A 51-year-old woman who raised three daughters on her own and who celebrated the purchase of her first home last week vowed Monday to do good while claiming a $343.9 million Powerball jackpot in Iowa.
“My girls and I used to dream of winning the lottery,” Lerynne West, a mother of three with six grandchildren, said Monday while claiming her prize at the Iowa Lottery headquarters in Clive. “Never thought we would be here today.”
West grew up with seven siblings in Earlham, a town about 30 miles west of Des Moines with a population of 1,450, according to the 2010 U.S. Census and the Des Moines Register. She said Monday that she started a family shortly after earning her GED when she was 19 years old.
“As a single mom, I worked full-time,” she said Monday. “I went to school full-time at nights and weekends, and my daughters had to sacrifice a lot for that.”
She said that when she had the money, she played the lottery twice a week. Before the Oct. 27 Powerball drawing, she said her biggest prize had been $150.
Last week, she retired early from her job in the insurance industry after learning of her jackpot win.
"I know she'll do right with the money," West's friend, Ruth Easter, told the Register. "Single mom does good. She deserved it."
West bought her winning ticket at Casey’s General Store in Redfield, where she bought her first home late last month. She said she and her sister stopped at the shop for coffee and a slice of pizza while she was getting packed when she thought to pick up a lottery ticket.
She didn’t think of the ticket again until Oct. 27, when a friend sent her a text asking whether she had won the lottery. She said the message was the first she had heard that someone from Iowa had won the Powerball jackpot, but after a search, she couldn’t find her ticket.
She called her sister, who had noticed the lottery ticket in her truck. She sent West a photo of the ticket.
“It took me a minute going back and forth to figure out that I had won, and I said to my sister, ‘Get that ticket, get in your truck, get up here now and drive slow,’” West said.
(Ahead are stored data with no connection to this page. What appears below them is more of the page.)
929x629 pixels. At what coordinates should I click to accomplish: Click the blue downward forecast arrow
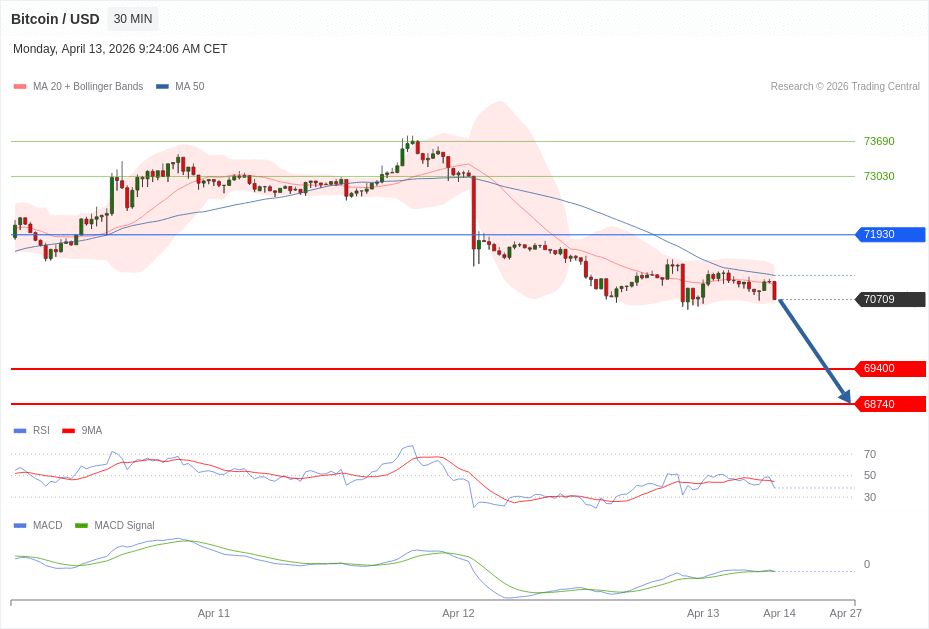click(x=814, y=351)
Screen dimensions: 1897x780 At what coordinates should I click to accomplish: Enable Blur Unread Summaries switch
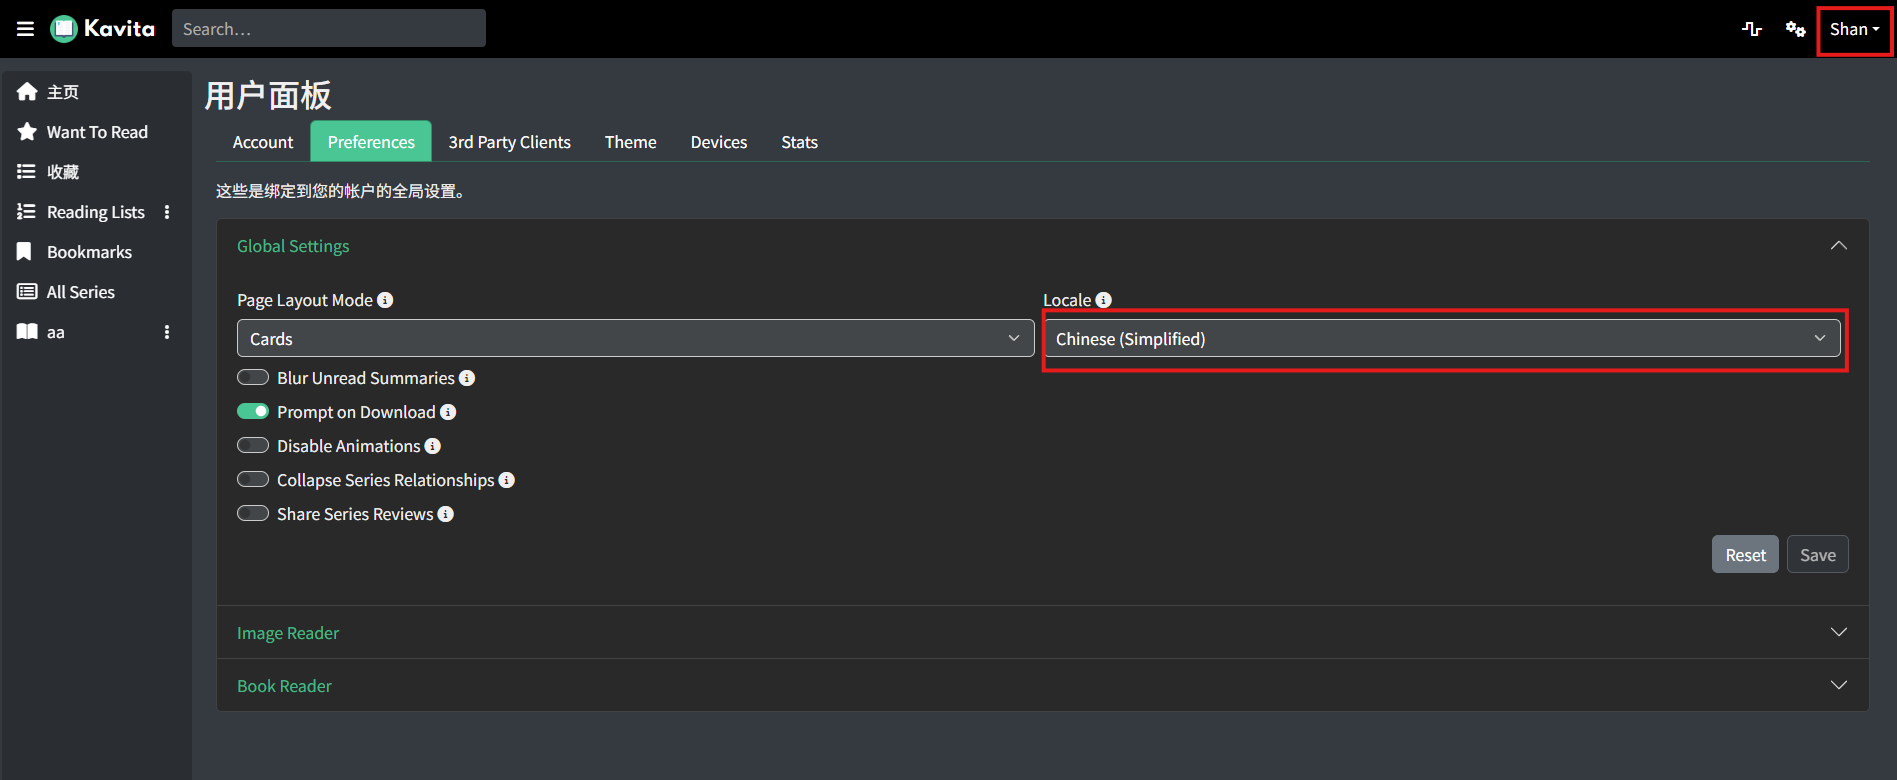253,377
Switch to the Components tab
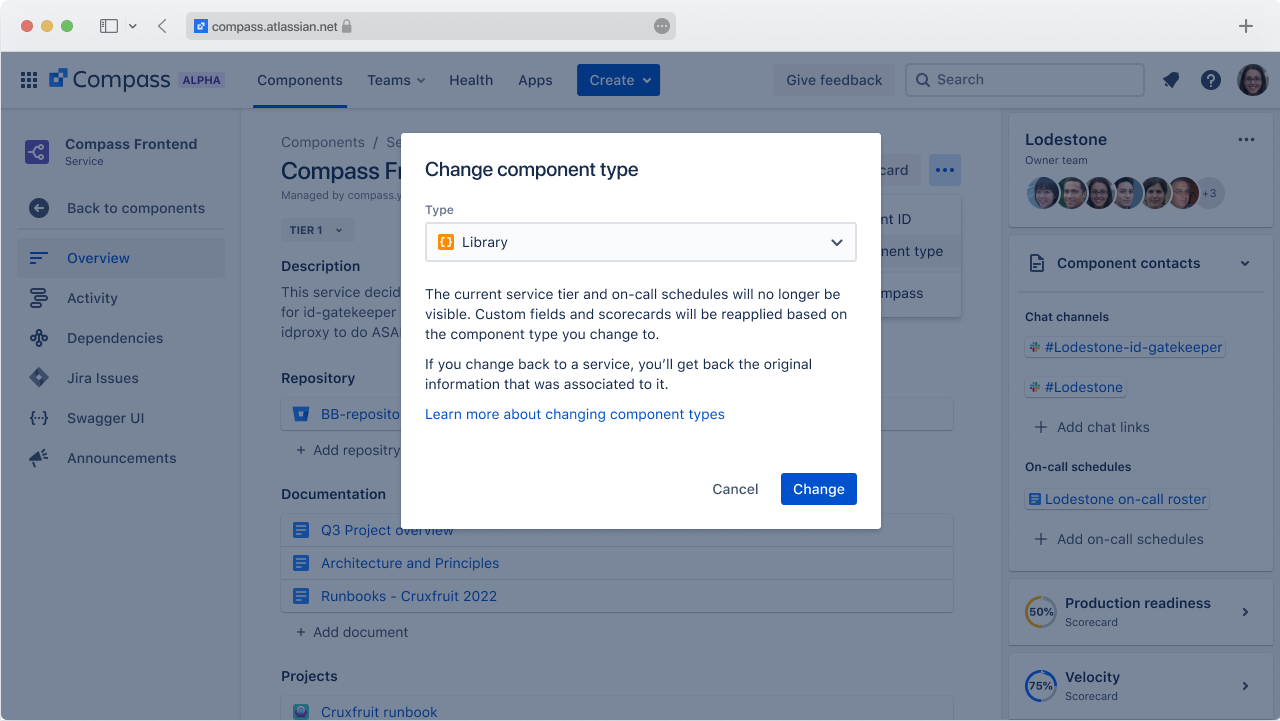Screen dimensions: 1280x721 click(x=300, y=80)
She said Monday that she decided to take her winnings as a $198.1 million lump sum payment.
Credit: AP Photo/Charlie Neibergall
Credit: AP Photo/Charlie Neibergall
“I know the responsibility I have to do good with this money, and my life has changed forever,” she said. “I plan to make thoughtful and responsible decisions on giving to my friends and family and setting up so that my grandchildren will all have a college education.”
West and her family are also organizing the Callum Foundation, a charitable organization named for her grandson, Callum, who was born premature in April and lived only one day. According to Iowa Lottery officials, the foundation “will be focused on making grants in the core areas of alleviating poverty and hunger; education; animal welfare and veteran’s affairs.”
"We have a board set up that will go over the requests and decide what is in the best interests of the Callum Foundation," West said. "The whole thing of knowing when to pull together a team and work on these plans came from years of playing and daydreaming about winning the lottery. Then, once it finally happens, it's a whole new ballgame."
West said she also plans to buy a car.
"She sacrificed a lot for us to make sure she could give us the best life that she could," Lerynne West's daughter, 24-year-old Skylar West, told the Register. "She's a great mom. … You can't put into words all the good qualities she has and all the things she would do to help us out."
Two winning tickets for a jackpot of $687.8 million were sold ahead of last month's Powerball drawing. The other winner, who has not claimed his or her ticket yet, bought a Powerball ticket in New York.